WHAT IS BEING ASKED — As output, give the exact lines from the one containing "Screen dimensions: 293x284" through the end of the listing below, both included, without the pictures.

[SUPPLIED ENTRIES]

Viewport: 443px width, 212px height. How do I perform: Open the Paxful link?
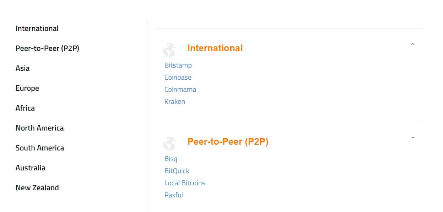174,195
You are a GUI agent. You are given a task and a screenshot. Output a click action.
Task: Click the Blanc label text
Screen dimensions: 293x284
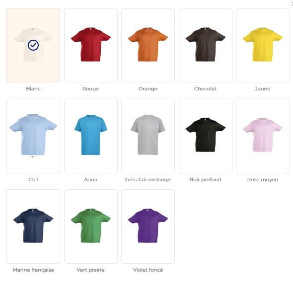pos(33,88)
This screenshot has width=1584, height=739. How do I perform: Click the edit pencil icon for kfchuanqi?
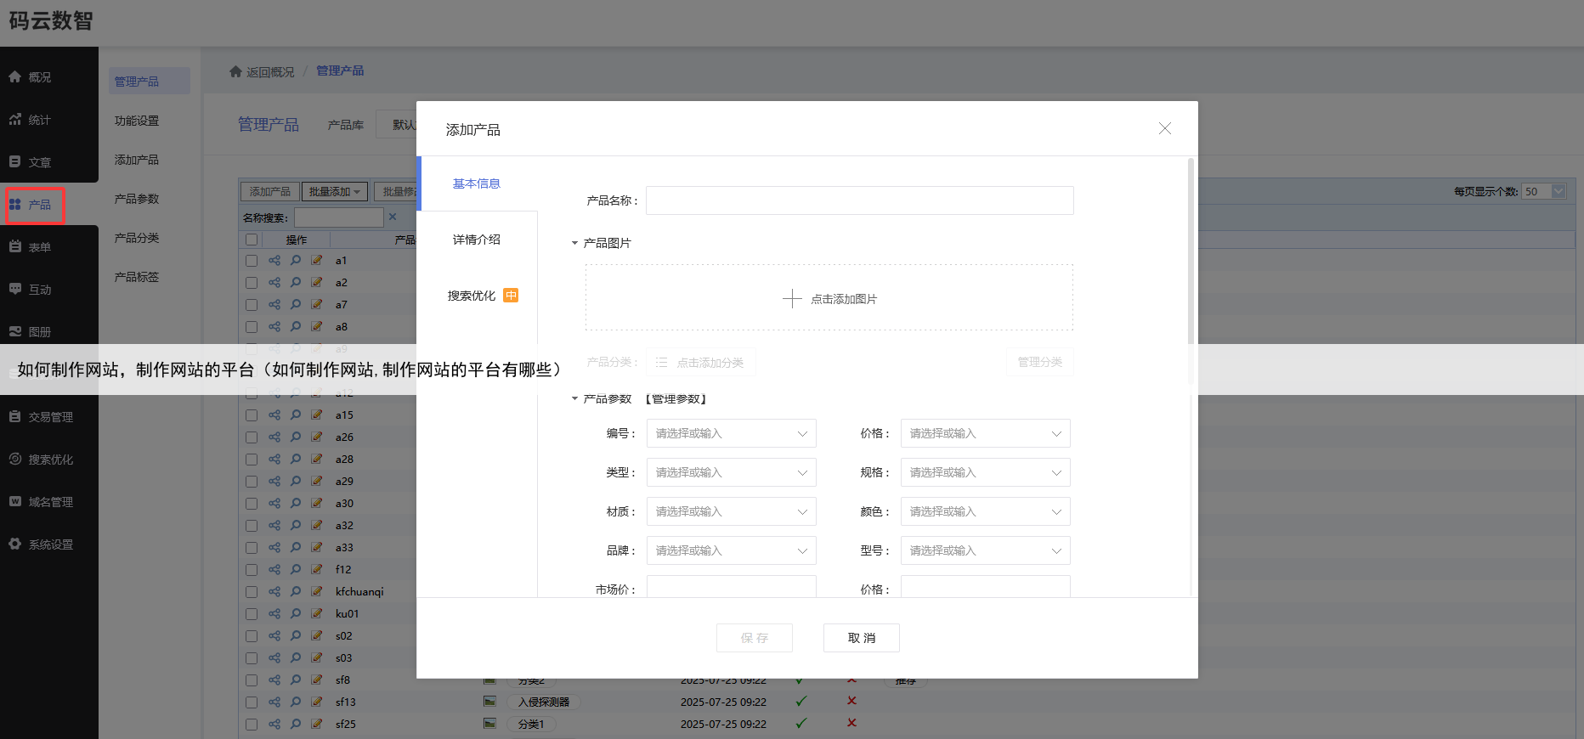[317, 592]
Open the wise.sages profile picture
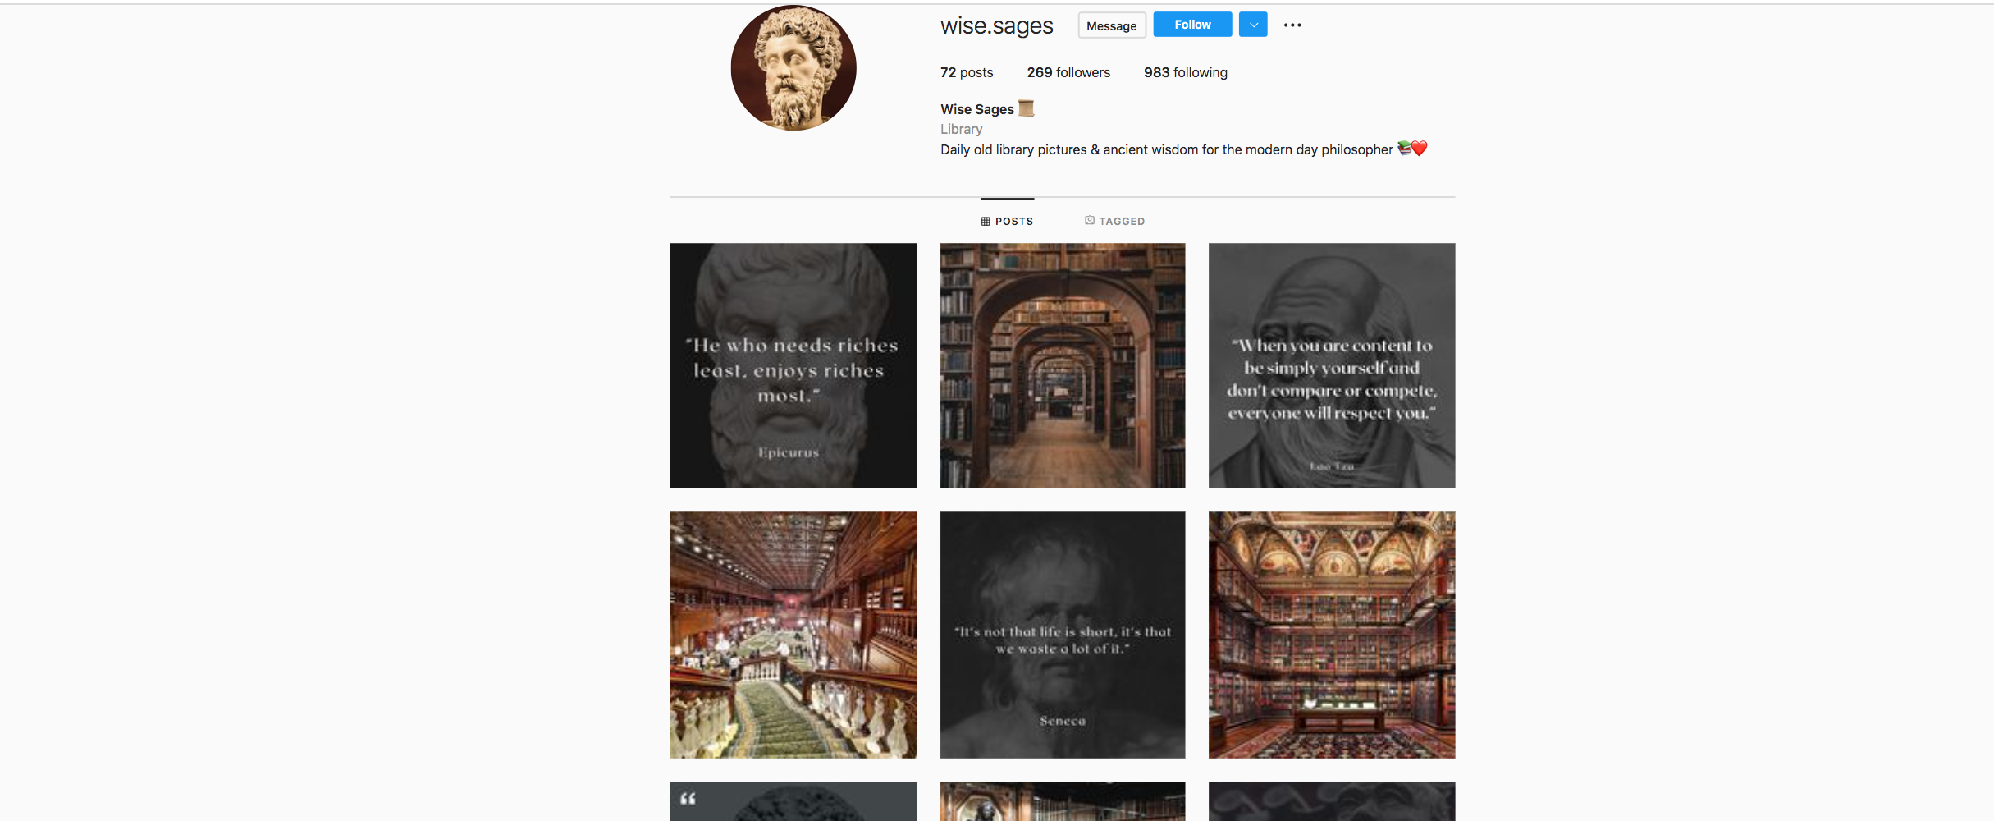Viewport: 1994px width, 821px height. (x=793, y=68)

[/SUPPLIED ENTRIES]

SOLUTION TO THE EXERCISE —
Screen dimensions: 293x284
pos(33,88)
This screenshot has width=1584, height=739. How do I perform: Click the edit pencil icon for kfchuanqi?
[317, 592]
Open the wise.sages profile picture
Viewport: 1994px width, 821px height. (x=793, y=68)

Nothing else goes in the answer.